January 02, 2006

From the Google Cache

I'm currently in a bit of a spat over at City Comforts regarding the warrantless foreign taps where 1 end is inside the US. In the process of setting up my current reply, I find that something that I relied upon is in danger of dying from bit rot. Thus I'm going to rescue it and put it up on my own blog.

From Google cache here's a very useful comment on the FISA process from Jim Rockford, originally on The Moderate Voice.


Jim Rockford (mail):
What are the stakes? NY Posts reports that there was a conference with Feds, locals in NYC for atomic bombing disaster relief. Prediction: 1.6 million dead.

Those are the stakes. Pretty high if you ask me.

Next, what is FISA? You can read the WHOLE THING online at Cornell.edu . Just google it (use Cornell.edu as the domain in advanced search) and "FISA Law" as the search term.

It's true that almost no FISA warrant is turned away. The real gate is the application process which has ELEVEN major steps and requires about 6 months time to complete from start to finish. These steps are set BY LAW in the FISA statute itself.

The require certification in WRITING by the National Security Advisor (actually, his legal staff which likely runs about 3-10 people and is a bottleneck) on the facts of the issue, WHY the information is foreign intelligence, WHY it cannot be gotten any other way through normal investigative MEANS; and specific minimization issues to protect privacy of any intercepted communications.

The FISA statute is written to limit wiretaps, and requires extensive documentation for each "facility" i.e. telephone, computer, cell phone etc and limits to that facility. If Joe Jihadi walks into a friends place and it's not on the FISA Warrant specifically, no dice. You can tap but have to go back in 72 hours with the National Security Advisor AND the AG written approval.

Which are the two big bottlenecks. Legal staff is going to push back for the bare minimum; their job is to CYA their own legal behinds; and then their bosses.
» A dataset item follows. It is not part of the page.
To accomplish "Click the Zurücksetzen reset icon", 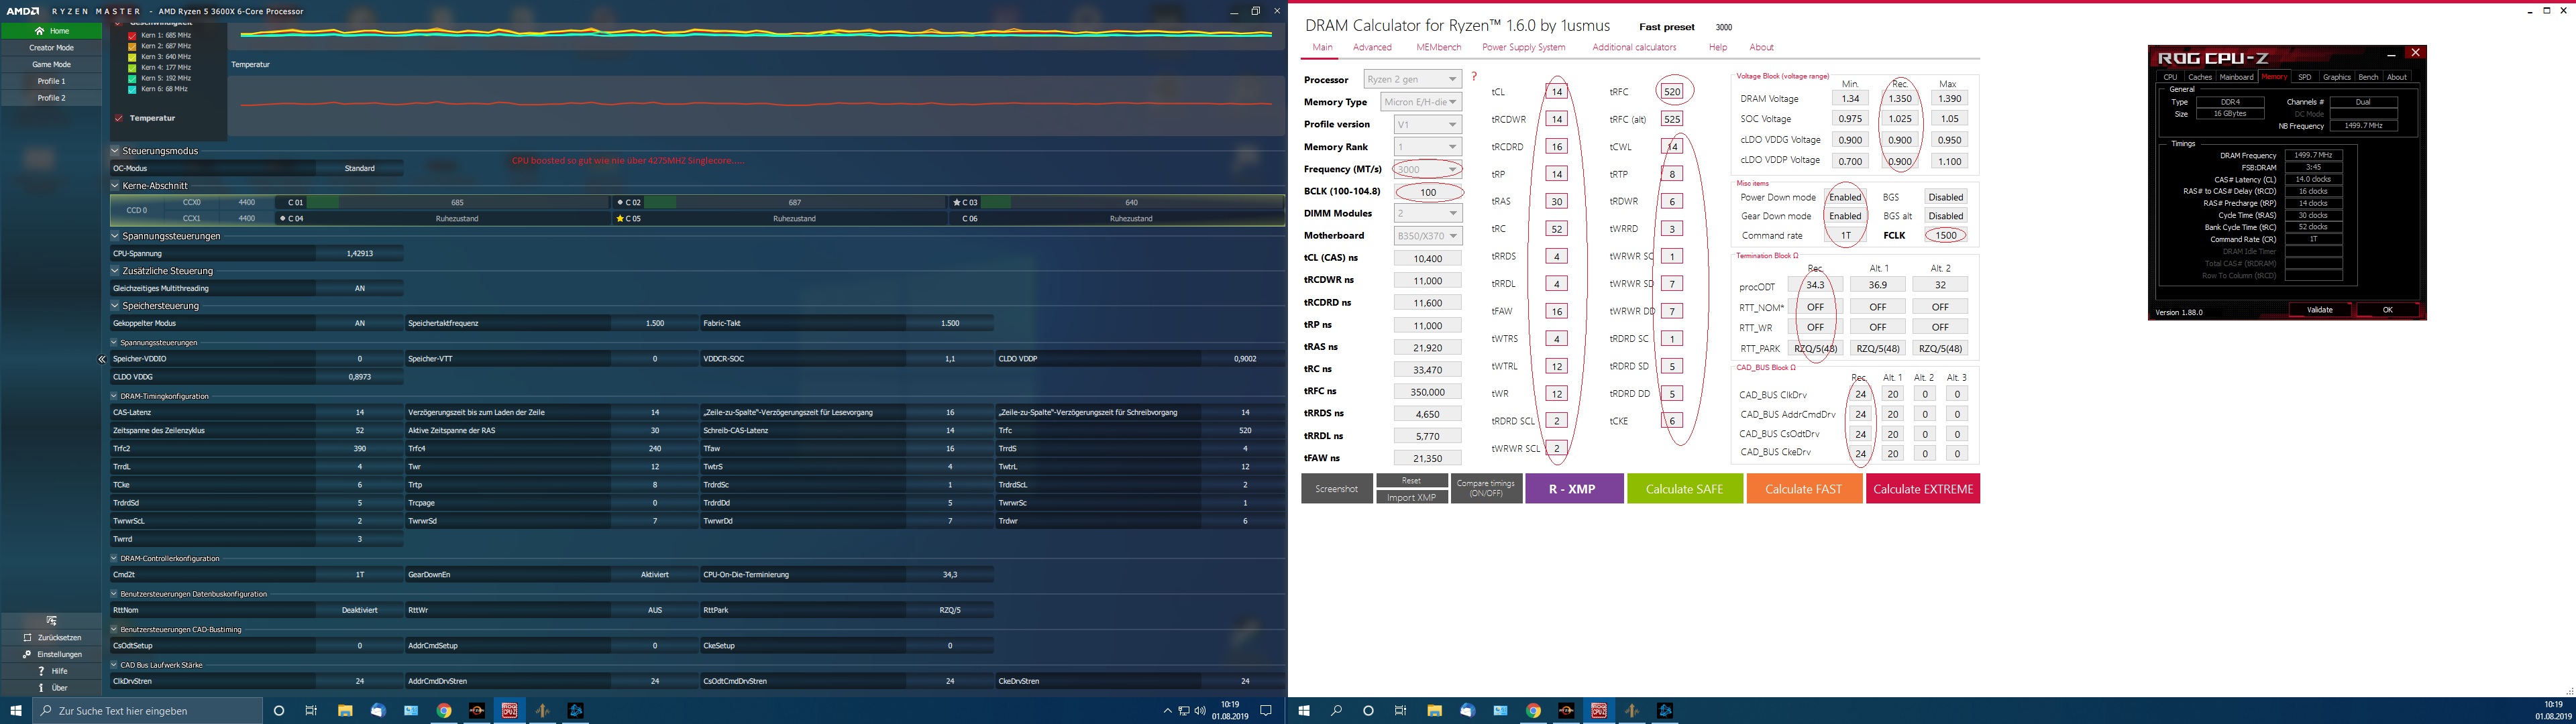I will click(x=28, y=638).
Bad guy catching and terrorism prevention are low on that list. This is why Clinton despite being over-run by terrorism and not being either stupid or a fool rarely used FISA warrants. Consider 1993 WTC attack; the Blind Sheik bridge and tunnel bombing plots; Cole, Khobar Towers, 1998 Embassy bombings, the Millenium LA Airport plot, etc. Clinton hardly applied for FISA warrants because it's a massive undertaking for "circle the fighter jets over the airfield boys!" You can only go to that well once or twice. You can't just add lawyers to NSA or AG staff; these are limited positions with high national security vetting, from a limited pool of people.
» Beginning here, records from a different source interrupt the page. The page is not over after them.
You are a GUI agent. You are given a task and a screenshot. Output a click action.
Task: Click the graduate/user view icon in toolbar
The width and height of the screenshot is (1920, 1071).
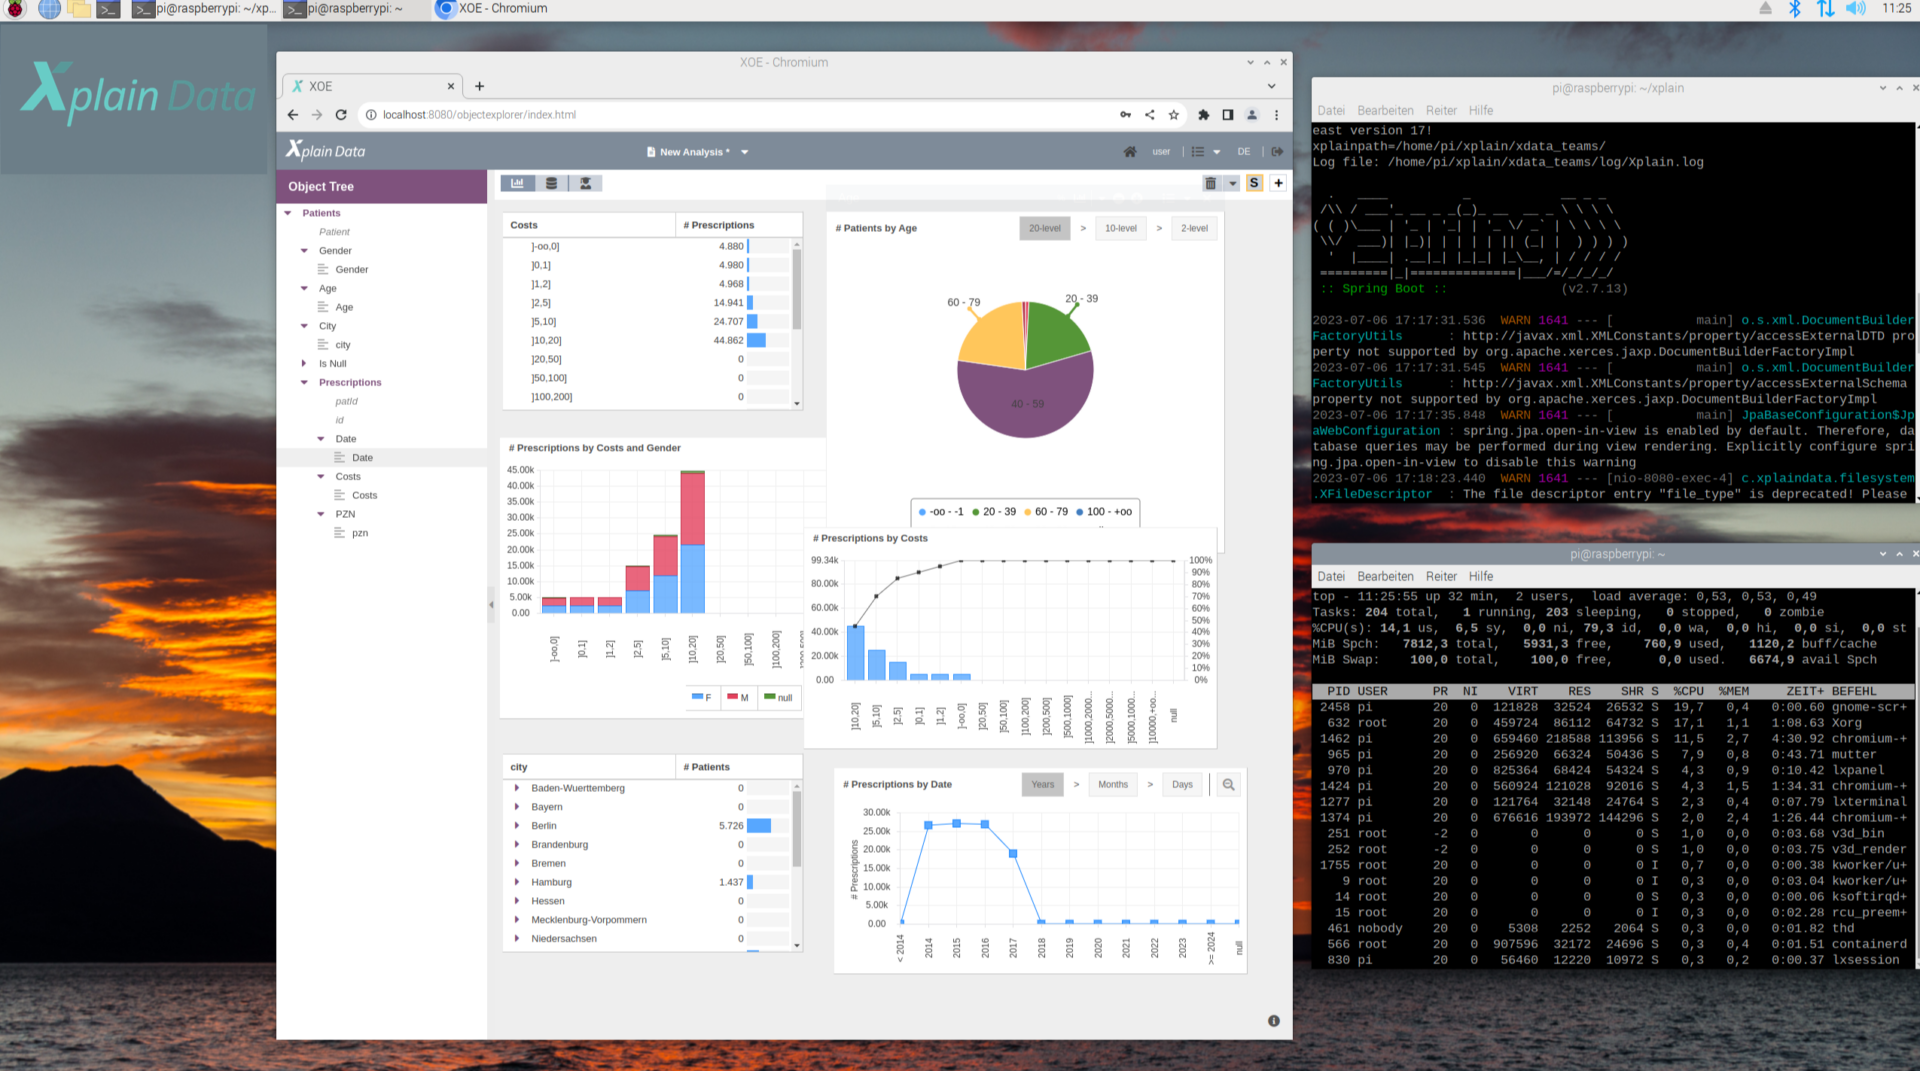(x=586, y=183)
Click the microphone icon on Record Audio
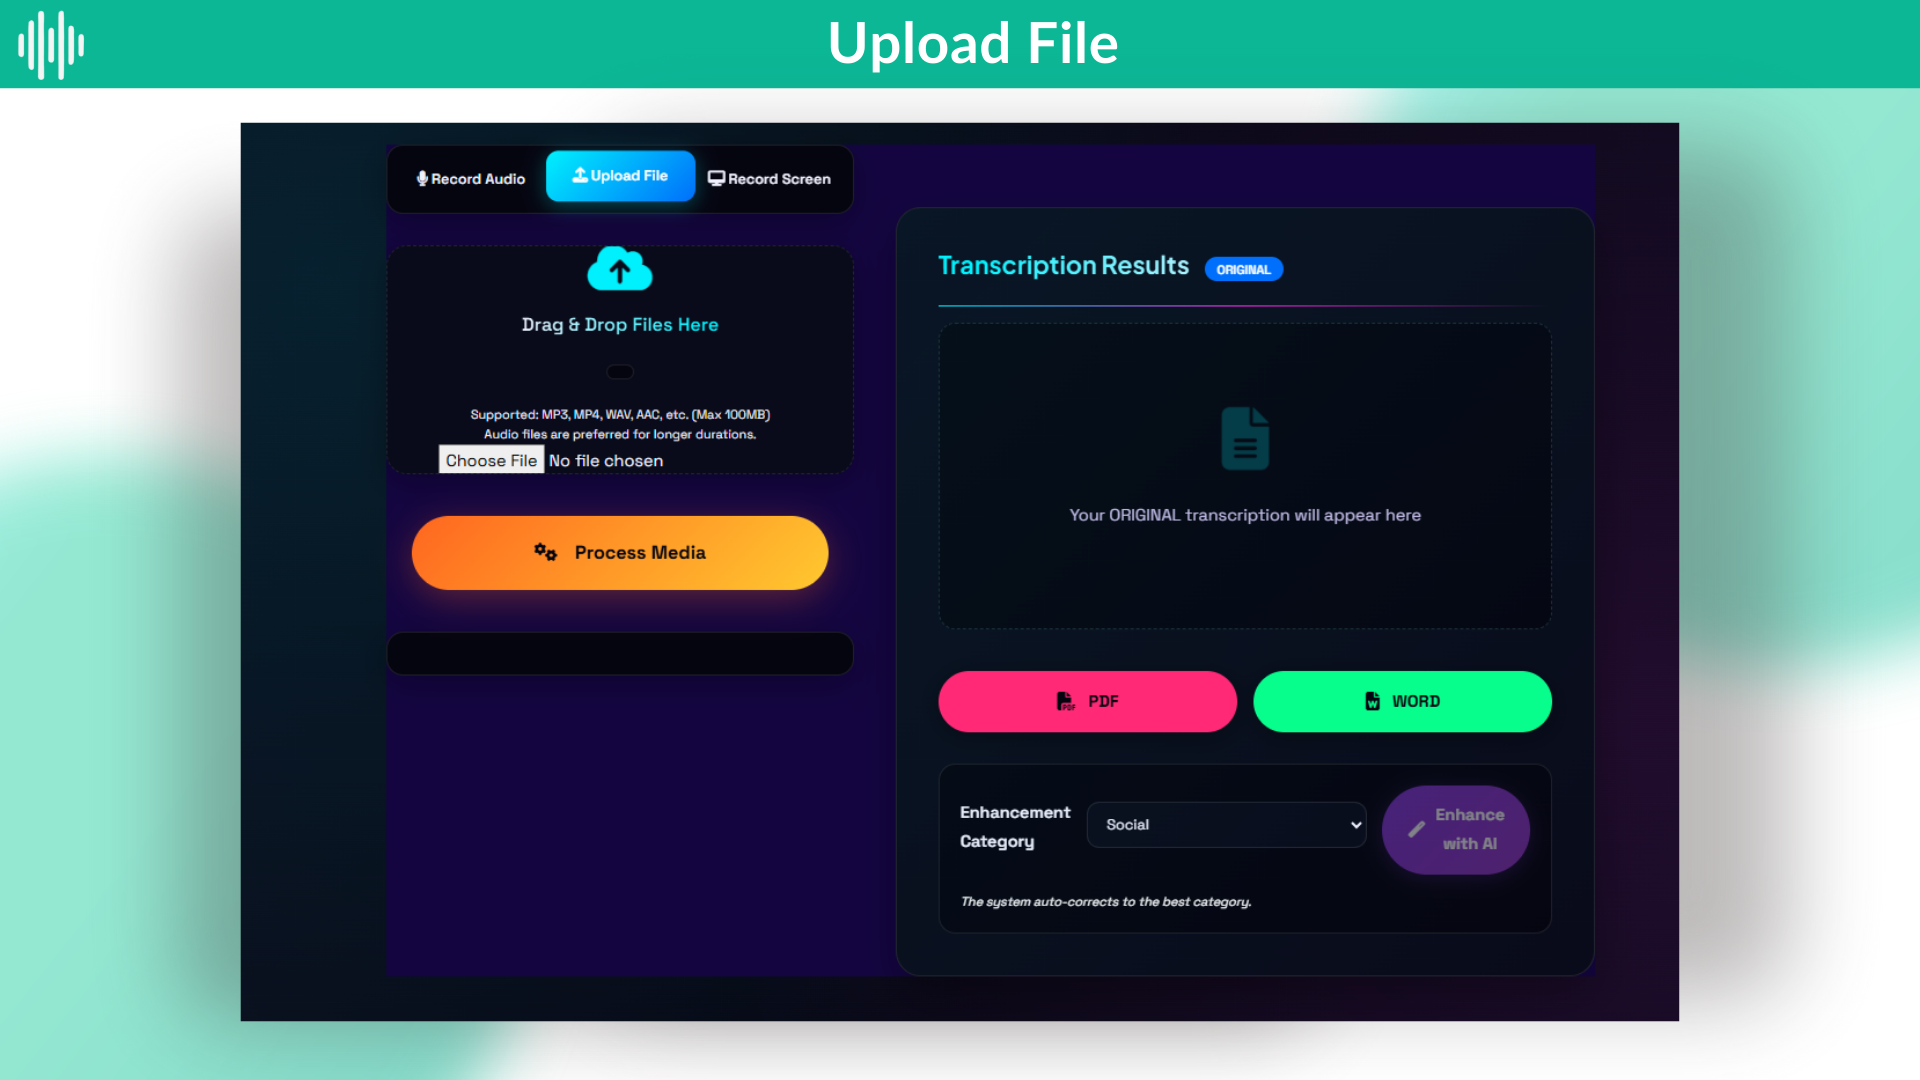Screen dimensions: 1920x1080 pos(422,178)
You capture 9/11 and 1993 WTC attack architect Khalid Sheik Mohammed and find his laptop computer. He has over a hundred names or phone numbers in the US. Imagine the effort to prepare a 2 inch thick binder for the FISA court full of documentation and carefully sworn written affadavits that won't cause legal problems for the lawyers or their bosses.
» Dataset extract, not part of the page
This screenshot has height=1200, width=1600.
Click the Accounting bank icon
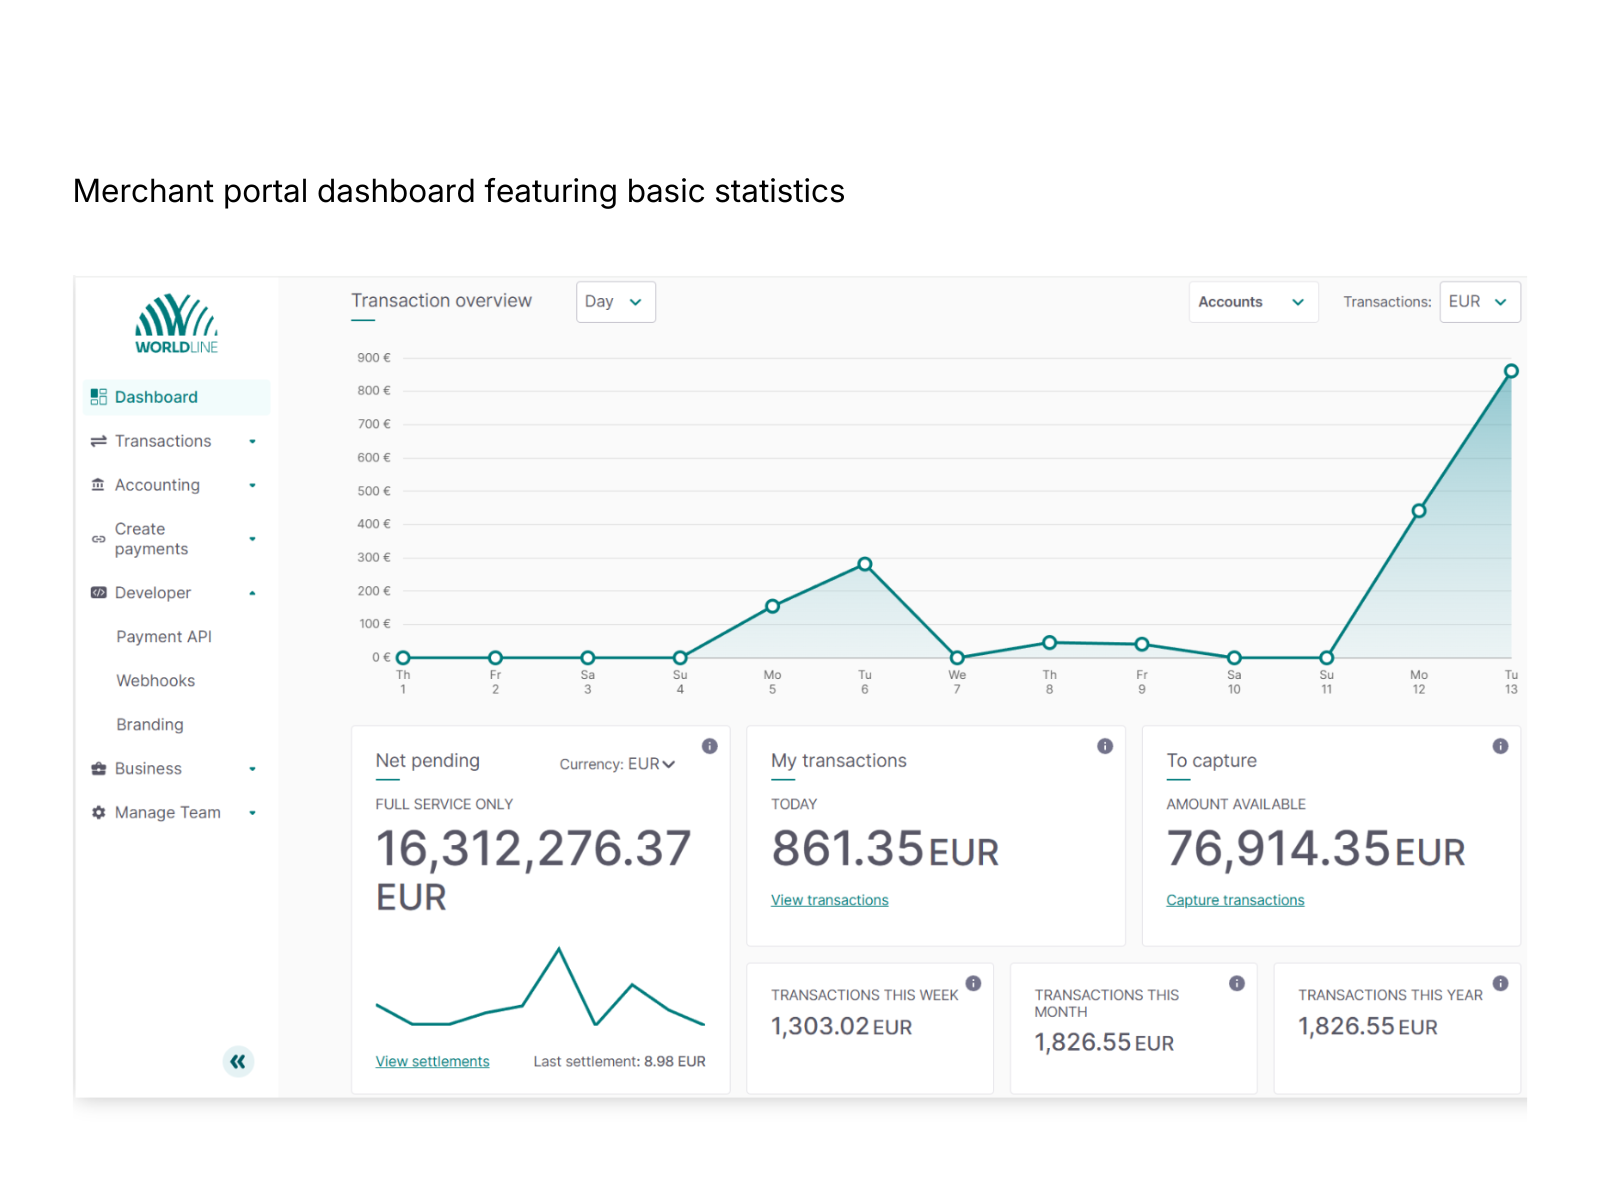(98, 485)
FISA was written in 1978 to basically kill with paperwork all but a handful of wiretap warrants, and it did it's job quite well.

Bush argues that if one end terminates overseas, he has a right under terrorism fighting authority as Executive to listen in on that conversation as long as it is related to and tied to information gathered about Al Qaeda activities. If Bush's actions wrongly cause an innocent person to be wiretapped, the worst is that time is wasted by investigators and some secret info of a man or woman's personal life is overheard and soon forgotten as the lead is dropped.

If Russ Feingold's advice to never wiretap at all unless you can push it through FISA, the worst that can happen is that promising leads simply can't get through the system and to the Judge because of the show-stopping requirements, and information that could stop an attack killing 1.6 million people is never obtained.

I know what MY RISK PROFILE IS. Perhaps you'd trade 1.6 million people for civil liberties absolutism. Not I.

In the event of the worst case; 1.6 million people dead, I can imagine not a mosque standing and many Muslims simply dead or interned. A military government. And strategic nuclear retaliation. I think GWB is ironically the greatest protector of civil liberties seen in generations. Yes there is a reason he's angry.

Consider these stakes. Or pretend the fact that we were not hit despite London, Beslan, Bali, Madrid, Tunisia, Amman, Istanbul, Thailand, etc was because bin Laden really likes us now. Or he's no threat. Or maybe what GWB did actually saved lives.

I happen to disagree with Jim Rockford on the nature of the threat. I'm pretty sure that if we were to undergo an order of magnitude higher casualties than 9/11 (30k instead of 3k), we'd have enough anger to roll through constitutional amendments that would gut current protections. We wouldn't have to go all the way up to losing an entire city and million plus casualties. We'd lose the Constitution well before then. The rot has set in enough that we've already endangered political free speech with campaign finance reform and that's just over instances of buying policy outcomes. When lives are at stake, tens of thousands of funerals are already being held, the paper protection of the Constitution won't last long and it'll be overthrown in a way that can't be lawyered away, by amendment and with teeth in it that can't be gotten around.